Oosthoek Encyclopedie

Oosthoek's Uitgevers Mij. N.V (1916-1925)

Gepubliceerd op 02-02-2019

Bedreiging

betekenis & definitie

v. (-en),

1. de handeling van het bedreigen;
2. datgene waardoor of waarmee gedreigd wordt; wat een gevaar uitmaakt: de mens is een voortdurende bedreiging voor de natuur.

Nederland. Bedreiging vormt volgens art. 1359 BW een grond om een overeenkomst te doen vernietigen. Bedoeld wordt hier bedreiging door woorden, daden of door geweld, waardoor gevaar ontstaat voor de persoon of het vermogen van de bedreigde. Onder gevaar voor de persoon valt niet alleen gevaar voor verlies van leven of gezondheid of lijfelijke aantasting, maar ook aantasting van eer, goede naam en vrijheid. Voorts moet er, indien de bedreiging gebruikt wordt om een overeenkomst te doen vernietigen, sprake zijn van een ongeoorloofd middel tot het bereiken van een doel of een geoorloofd middel om een ongeoorloofd doel te bereiken. Ook vrees voor een aanmerkelijk nadeel aan de persoon of het vermogen van echtgenoot of bloedverwanten in de rechte lijn kan grond zijn voor vernietiging van een daardoor afgedwongen overeenkomst.

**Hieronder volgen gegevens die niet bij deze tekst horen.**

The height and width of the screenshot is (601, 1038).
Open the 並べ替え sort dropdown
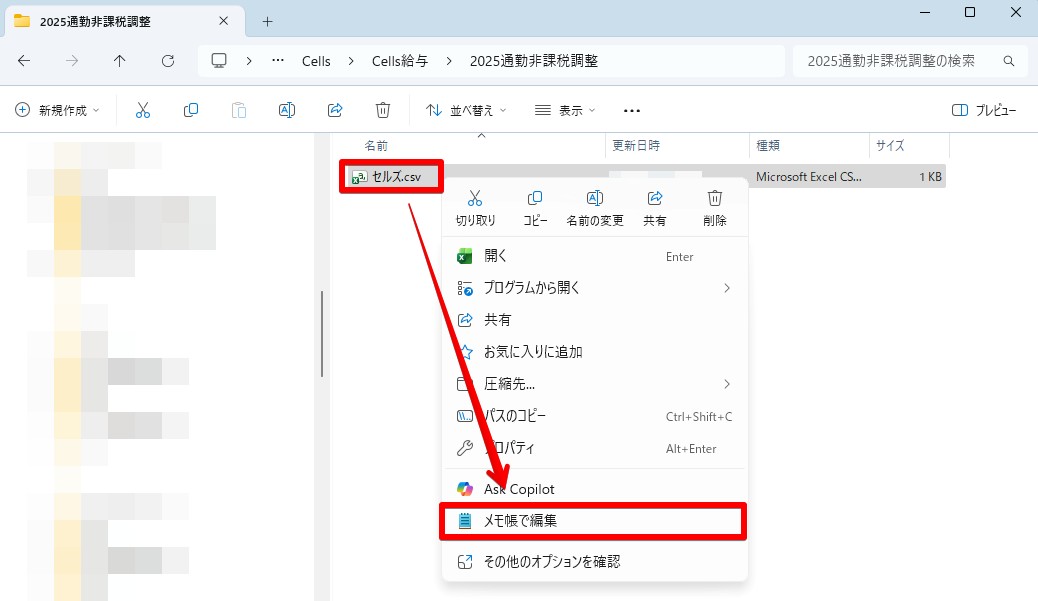(466, 110)
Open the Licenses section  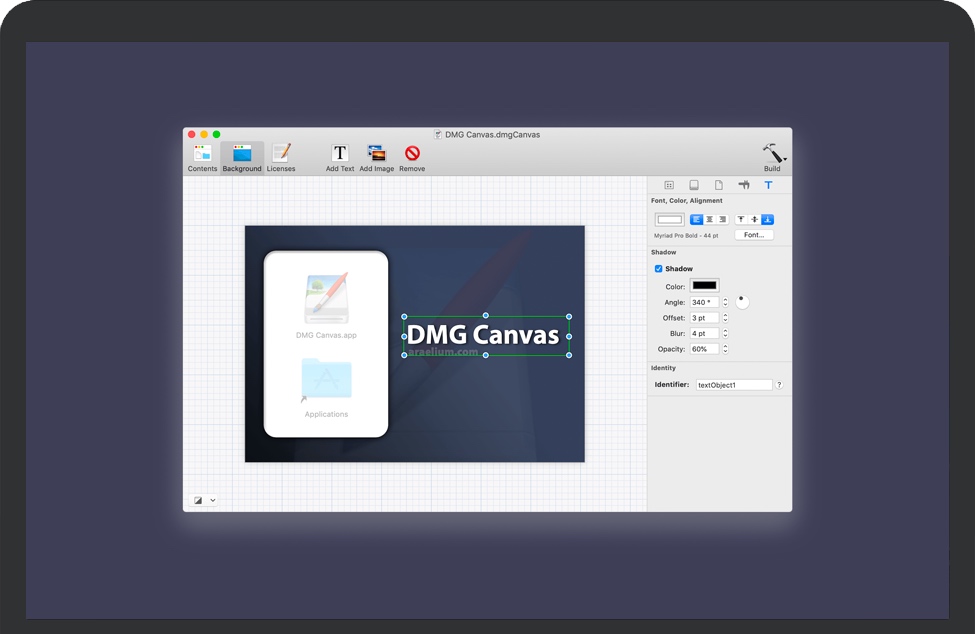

Bedreiging wordt beschouwd als een strafwaardige aantasting van de persoonlijke vrijheid. In het algemeen is voor de strafbaarheid van bedreiging vereist, dat daardoor degeen, tot wie zij was gericht, onder de indruk kon komen van een hem dreigend gevaar. Bovendien moet de bedreiging ter kennis van de bedreigde zijn gekomen. In Nederland wordt bedreiging strafbaar gesteld o.a.

1. in art. 285 WStr als een zelfstandig strafbaar feit, indien bedreigd wordt met bepaalde zeer ernstige misdrijven;
2. in de artt. 95, 121, 143, 145, 179, 242, 246, 252, 281, 284, 312, 317, 318, 395 WStr als bestanddeel van een bepaald strafbaar feit, waarbij het gaat om een bepaalde handeling, die onder bedreiging met geweld wordt verricht;
3. als middel, waarmee iemand een strafbaar feit uitlokt (art. 47 WStr);
4. als strafverzwarende omstandigheid, indien met geweld wordt gedreigd (art. 279 WStr).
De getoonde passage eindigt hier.